------ RECORDED INFORMATION ------

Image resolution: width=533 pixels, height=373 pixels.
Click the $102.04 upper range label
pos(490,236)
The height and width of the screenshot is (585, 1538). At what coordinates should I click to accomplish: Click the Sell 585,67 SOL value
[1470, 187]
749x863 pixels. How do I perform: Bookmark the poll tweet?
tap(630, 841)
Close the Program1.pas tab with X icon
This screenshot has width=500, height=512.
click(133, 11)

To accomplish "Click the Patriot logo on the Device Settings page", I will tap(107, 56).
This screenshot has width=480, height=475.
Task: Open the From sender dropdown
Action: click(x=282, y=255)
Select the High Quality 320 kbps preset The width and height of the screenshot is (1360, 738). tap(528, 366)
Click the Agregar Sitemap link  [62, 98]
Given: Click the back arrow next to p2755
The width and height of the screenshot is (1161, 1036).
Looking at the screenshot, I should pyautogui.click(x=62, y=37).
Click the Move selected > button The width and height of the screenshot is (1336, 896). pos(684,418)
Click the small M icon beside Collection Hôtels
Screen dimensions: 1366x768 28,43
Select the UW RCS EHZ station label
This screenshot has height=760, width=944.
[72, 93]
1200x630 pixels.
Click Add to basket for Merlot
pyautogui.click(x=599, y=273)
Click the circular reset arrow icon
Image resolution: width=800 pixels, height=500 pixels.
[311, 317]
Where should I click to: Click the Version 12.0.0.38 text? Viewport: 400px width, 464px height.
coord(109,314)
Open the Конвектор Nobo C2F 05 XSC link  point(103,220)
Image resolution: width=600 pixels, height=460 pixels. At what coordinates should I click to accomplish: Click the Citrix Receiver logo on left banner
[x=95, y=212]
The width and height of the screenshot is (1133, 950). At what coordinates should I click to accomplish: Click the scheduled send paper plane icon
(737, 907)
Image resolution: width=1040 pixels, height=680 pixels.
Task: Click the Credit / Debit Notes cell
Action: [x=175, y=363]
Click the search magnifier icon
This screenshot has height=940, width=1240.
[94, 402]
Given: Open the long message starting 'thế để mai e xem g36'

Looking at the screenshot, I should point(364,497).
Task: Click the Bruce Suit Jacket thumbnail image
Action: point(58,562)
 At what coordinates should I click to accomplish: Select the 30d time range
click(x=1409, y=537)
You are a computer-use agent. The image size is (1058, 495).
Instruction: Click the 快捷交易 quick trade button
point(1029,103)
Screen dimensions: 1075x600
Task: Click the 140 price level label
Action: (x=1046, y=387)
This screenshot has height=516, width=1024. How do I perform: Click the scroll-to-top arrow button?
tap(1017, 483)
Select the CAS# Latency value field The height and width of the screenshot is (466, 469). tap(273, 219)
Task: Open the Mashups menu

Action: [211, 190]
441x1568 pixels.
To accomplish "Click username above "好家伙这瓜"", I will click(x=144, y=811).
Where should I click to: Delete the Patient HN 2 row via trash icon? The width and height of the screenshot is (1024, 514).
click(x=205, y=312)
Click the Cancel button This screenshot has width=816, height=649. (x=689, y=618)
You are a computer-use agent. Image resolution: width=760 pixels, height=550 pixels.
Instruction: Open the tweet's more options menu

------

The material must be duplicated in full, with each line kept exact.

## [SOLUTION FOR THIS TASK]
Image resolution: width=533 pixels, height=373 pixels.
Click the $102.04 upper range label
pos(490,236)
The height and width of the screenshot is (585, 1538). At what coordinates should I click to accomplish: Click the Sell 585,67 SOL value
[1470, 187]
749x863 pixels. How do I perform: Bookmark the poll tweet?
tap(630, 841)
Close the Program1.pas tab with X icon
This screenshot has width=500, height=512.
click(133, 11)

To accomplish "Click the Patriot logo on the Device Settings page", I will tap(107, 56).
This screenshot has width=480, height=475.
Task: Open the From sender dropdown
Action: click(x=282, y=255)
Select the High Quality 320 kbps preset The width and height of the screenshot is (1360, 738). tap(528, 366)
Click the Agregar Sitemap link  [62, 98]
Given: Click the back arrow next to p2755
The width and height of the screenshot is (1161, 1036).
Looking at the screenshot, I should pyautogui.click(x=62, y=37).
Click the Move selected > button The width and height of the screenshot is (1336, 896). pos(684,418)
Click the small M icon beside Collection Hôtels
Screen dimensions: 1366x768 28,43
Select the UW RCS EHZ station label
This screenshot has height=760, width=944.
[72, 93]
1200x630 pixels.
Click Add to basket for Merlot
pyautogui.click(x=599, y=273)
Click the circular reset arrow icon
Image resolution: width=800 pixels, height=500 pixels.
[311, 317]
Where should I click to: Click the Version 12.0.0.38 text? Viewport: 400px width, 464px height.
coord(109,314)
Open the Конвектор Nobo C2F 05 XSC link  point(103,220)
Image resolution: width=600 pixels, height=460 pixels. At what coordinates should I click to accomplish: Click the Citrix Receiver logo on left banner
[x=95, y=212]
The width and height of the screenshot is (1133, 950). At what coordinates should I click to accomplish: Click the scheduled send paper plane icon
(737, 907)
Image resolution: width=1040 pixels, height=680 pixels.
Task: Click the Credit / Debit Notes cell
Action: [x=175, y=363]
Click the search magnifier icon
This screenshot has height=940, width=1240.
[94, 402]
Given: Open the long message starting 'thế để mai e xem g36'

Looking at the screenshot, I should point(364,497).
Task: Click the Bruce Suit Jacket thumbnail image
Action: point(58,562)
 At what coordinates should I click to accomplish: Select the 30d time range
click(x=1409, y=537)
You are a computer-use agent. The image size is (1058, 495).
Instruction: Click the 快捷交易 quick trade button
point(1029,103)
Screen dimensions: 1075x600
Task: Click the 140 price level label
Action: (x=1046, y=387)
This screenshot has height=516, width=1024. How do I perform: Click the scroll-to-top arrow button?
tap(1017, 483)
Select the CAS# Latency value field The height and width of the screenshot is (466, 469). tap(273, 219)
Task: Open the Mashups menu

Action: [211, 190]
441x1568 pixels.
To accomplish "Click username above "好家伙这瓜"", I will click(x=144, y=811).
Where should I click to: Delete the Patient HN 2 row via trash icon? The width and height of the screenshot is (1024, 514).
click(x=205, y=312)
Click the Cancel button This screenshot has width=816, height=649. (x=689, y=618)
You are a computer-use agent. Image resolution: width=760 pixels, height=550 pixels.
Instruction: Open the tweet's more options menu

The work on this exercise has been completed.